I missili sono caduti su Przewodow, vicino al confine ucraino.
Anche Kiev nega: "Propaganda del Cremlino".
Il presidente ucraino Zelensky ammonisce: "Lanciare missili sul territorio Nato è un attacco russo alla sicurezza collettiva. È un'escalation molto significativa. Dobbiamo agire".
ll dipartimento di Stato Usa definisce la situazione "terribilmente preoccupante".
100 missili in 24 ore
Mentre i leader del mondo sono riuniti al G20 di Bali, cento missili russi hanno colpito l'Ucraina in sole 24 ore.
Sette milioni di case sono rimaste senza elettricità dopo gli ultimi attacchi di Mosca.

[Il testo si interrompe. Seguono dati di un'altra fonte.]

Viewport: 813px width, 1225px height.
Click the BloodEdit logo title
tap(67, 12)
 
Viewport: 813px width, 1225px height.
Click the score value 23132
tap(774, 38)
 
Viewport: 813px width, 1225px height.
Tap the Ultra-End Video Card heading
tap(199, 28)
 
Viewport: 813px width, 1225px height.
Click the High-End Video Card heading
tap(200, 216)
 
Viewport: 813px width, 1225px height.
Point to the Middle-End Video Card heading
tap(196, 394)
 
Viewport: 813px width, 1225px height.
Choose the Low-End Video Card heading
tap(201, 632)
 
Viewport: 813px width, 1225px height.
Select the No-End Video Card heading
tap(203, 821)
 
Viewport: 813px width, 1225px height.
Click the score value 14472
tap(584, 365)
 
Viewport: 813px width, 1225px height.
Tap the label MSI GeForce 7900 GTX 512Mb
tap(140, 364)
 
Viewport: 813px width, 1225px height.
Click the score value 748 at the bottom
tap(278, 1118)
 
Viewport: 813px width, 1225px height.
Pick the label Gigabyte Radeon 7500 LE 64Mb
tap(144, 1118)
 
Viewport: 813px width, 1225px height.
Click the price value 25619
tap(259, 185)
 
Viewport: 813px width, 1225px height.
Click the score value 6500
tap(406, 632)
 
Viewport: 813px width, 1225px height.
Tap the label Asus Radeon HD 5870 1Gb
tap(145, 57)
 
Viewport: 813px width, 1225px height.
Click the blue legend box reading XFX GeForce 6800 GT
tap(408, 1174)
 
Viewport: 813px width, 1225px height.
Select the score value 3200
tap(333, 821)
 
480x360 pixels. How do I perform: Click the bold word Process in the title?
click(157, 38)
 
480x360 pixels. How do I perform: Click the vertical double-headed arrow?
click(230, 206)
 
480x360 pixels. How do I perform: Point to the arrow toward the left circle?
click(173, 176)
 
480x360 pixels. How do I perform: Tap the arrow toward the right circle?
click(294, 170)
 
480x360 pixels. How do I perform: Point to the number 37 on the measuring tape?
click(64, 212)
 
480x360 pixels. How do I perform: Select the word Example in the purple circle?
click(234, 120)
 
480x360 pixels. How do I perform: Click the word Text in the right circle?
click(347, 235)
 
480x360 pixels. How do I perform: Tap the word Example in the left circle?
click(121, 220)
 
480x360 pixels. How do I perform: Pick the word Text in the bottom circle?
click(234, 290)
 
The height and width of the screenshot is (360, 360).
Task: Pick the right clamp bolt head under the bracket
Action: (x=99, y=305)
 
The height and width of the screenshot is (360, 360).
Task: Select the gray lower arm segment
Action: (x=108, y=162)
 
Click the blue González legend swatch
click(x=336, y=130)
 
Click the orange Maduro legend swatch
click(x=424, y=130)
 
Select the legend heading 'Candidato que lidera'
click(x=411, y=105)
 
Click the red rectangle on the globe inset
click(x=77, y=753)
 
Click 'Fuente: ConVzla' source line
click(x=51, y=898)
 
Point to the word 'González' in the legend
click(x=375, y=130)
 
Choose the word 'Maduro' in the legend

La notizia viene dal governo e dalle Forze Armate ucraine: i russi avrebbero lanciato un centinaio di missili, superando così il massiccio attacco missilistico del 10 ottobre, quando i razzi furono 84.
I missili hanno colpito anche edifici residenziali, mentre le infrastrutture energetiche nel centro e nel nord del Paese sono in ginocchio.
Diverse regioni dell'Ucraina hanno subito interruzioni alle reti elettriche dopo i nuovi raid russi, racconta Giuseppe D'Amato, giornalista esperto dell'area ex-sovietica.
"Fondamentalmente stanno attaccando le infrastrutture, specialmente l'elettricità. Mentre parlo c'è mezza Kiev senza energia elettrica", ha affermato.